REQUIREMENT: Repeat the full listing exactly.
○ ○ ○ ○ ○
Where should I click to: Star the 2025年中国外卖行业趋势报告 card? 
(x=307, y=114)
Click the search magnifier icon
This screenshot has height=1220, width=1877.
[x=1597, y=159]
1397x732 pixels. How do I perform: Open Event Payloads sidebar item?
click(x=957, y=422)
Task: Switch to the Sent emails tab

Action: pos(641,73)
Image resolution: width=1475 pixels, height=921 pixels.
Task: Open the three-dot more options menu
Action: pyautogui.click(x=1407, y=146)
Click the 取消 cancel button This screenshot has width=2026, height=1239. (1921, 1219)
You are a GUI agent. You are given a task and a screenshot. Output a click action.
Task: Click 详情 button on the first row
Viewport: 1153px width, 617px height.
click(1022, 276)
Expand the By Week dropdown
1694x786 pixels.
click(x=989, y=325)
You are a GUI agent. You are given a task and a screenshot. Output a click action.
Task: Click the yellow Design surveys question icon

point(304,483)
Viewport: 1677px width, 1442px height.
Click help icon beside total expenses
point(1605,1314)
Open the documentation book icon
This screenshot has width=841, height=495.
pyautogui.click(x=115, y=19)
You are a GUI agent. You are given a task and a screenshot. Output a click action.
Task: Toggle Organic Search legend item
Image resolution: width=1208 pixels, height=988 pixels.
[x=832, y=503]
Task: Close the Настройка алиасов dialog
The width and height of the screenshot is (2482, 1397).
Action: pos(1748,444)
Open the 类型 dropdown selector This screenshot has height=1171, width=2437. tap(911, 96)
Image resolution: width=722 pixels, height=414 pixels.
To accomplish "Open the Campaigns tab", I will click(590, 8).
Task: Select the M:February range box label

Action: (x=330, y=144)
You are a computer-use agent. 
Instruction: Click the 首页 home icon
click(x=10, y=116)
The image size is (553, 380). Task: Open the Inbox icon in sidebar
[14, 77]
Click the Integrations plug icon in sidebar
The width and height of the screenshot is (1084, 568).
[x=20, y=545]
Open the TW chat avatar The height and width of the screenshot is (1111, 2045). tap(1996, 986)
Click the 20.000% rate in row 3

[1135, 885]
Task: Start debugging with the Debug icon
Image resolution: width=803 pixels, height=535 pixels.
○ ○ ○ ○ ○
WRITTEN ANSWER:
Where should I click to: Star the 2025年中国外卖行业趋势报告 card? 
(x=307, y=114)
Click the search magnifier icon
This screenshot has height=1220, width=1877.
[x=1597, y=159]
1397x732 pixels. How do I perform: Open Event Payloads sidebar item?
click(x=957, y=422)
Task: Switch to the Sent emails tab

Action: pos(641,73)
Image resolution: width=1475 pixels, height=921 pixels.
Task: Open the three-dot more options menu
Action: pyautogui.click(x=1407, y=146)
Click the 取消 cancel button This screenshot has width=2026, height=1239. (1921, 1219)
You are a GUI agent. You are given a task and a screenshot. Output a click action.
Task: Click 详情 button on the first row
Viewport: 1153px width, 617px height.
click(1022, 276)
Expand the By Week dropdown
1694x786 pixels.
click(x=989, y=325)
You are a GUI agent. You are given a task and a screenshot. Output a click action.
Task: Click the yellow Design surveys question icon

point(304,483)
Viewport: 1677px width, 1442px height.
Click help icon beside total expenses
point(1605,1314)
Open the documentation book icon
This screenshot has width=841, height=495.
pyautogui.click(x=115, y=19)
You are a GUI agent. You are given a task and a screenshot. Output a click action.
Task: Toggle Organic Search legend item
Image resolution: width=1208 pixels, height=988 pixels.
[x=832, y=503]
Task: Close the Настройка алиасов dialog
The width and height of the screenshot is (2482, 1397).
Action: pos(1748,444)
Open the 类型 dropdown selector This screenshot has height=1171, width=2437. tap(911, 96)
Image resolution: width=722 pixels, height=414 pixels.
To accomplish "Open the Campaigns tab", I will click(590, 8).
Task: Select the M:February range box label

Action: (x=330, y=144)
You are a computer-use agent. 
Instruction: Click the 首页 home icon
click(x=10, y=116)
The image size is (553, 380). Task: Open the Inbox icon in sidebar
[14, 77]
Click the Integrations plug icon in sidebar
The width and height of the screenshot is (1084, 568).
[x=20, y=545]
Open the TW chat avatar The height and width of the screenshot is (1111, 2045). tap(1996, 986)
Click the 20.000% rate in row 3

[1135, 885]
Task: Start debugging with the Debug icon
Image resolution: width=803 pixels, height=535 pixels.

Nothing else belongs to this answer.